▶ What is expected
From the listing below, count the lines that contain the string "target", then state only that number.

▶ Input data
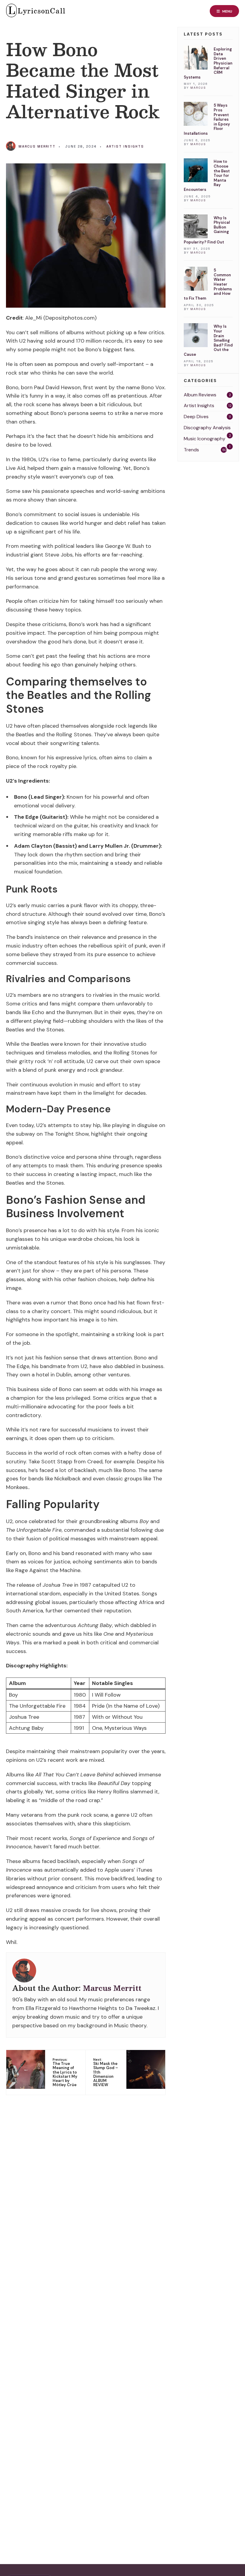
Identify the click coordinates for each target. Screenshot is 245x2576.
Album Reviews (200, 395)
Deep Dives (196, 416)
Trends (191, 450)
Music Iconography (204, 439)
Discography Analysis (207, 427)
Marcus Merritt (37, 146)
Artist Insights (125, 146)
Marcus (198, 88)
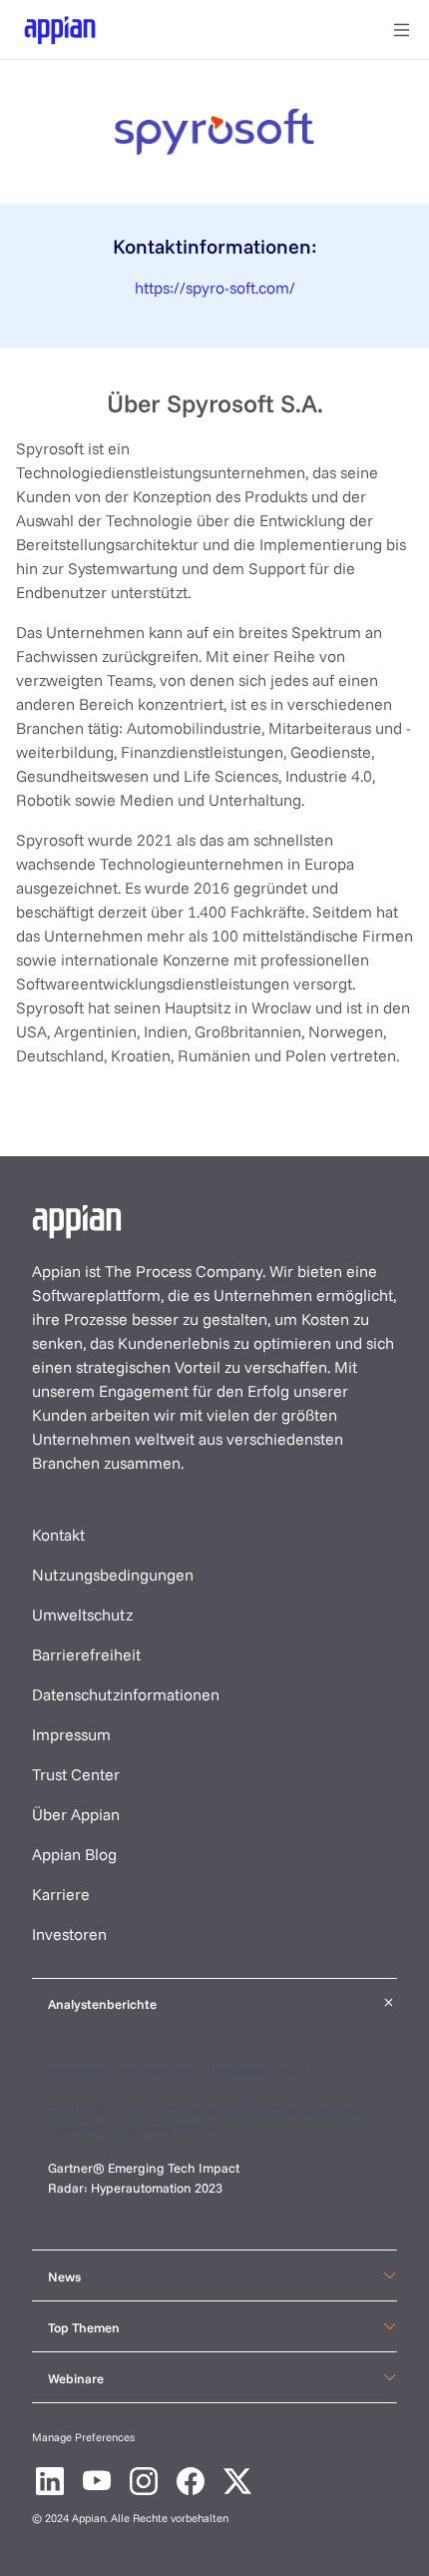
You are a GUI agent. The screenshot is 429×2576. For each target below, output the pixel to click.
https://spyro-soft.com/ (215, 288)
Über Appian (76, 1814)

▶ Result for this exercise
2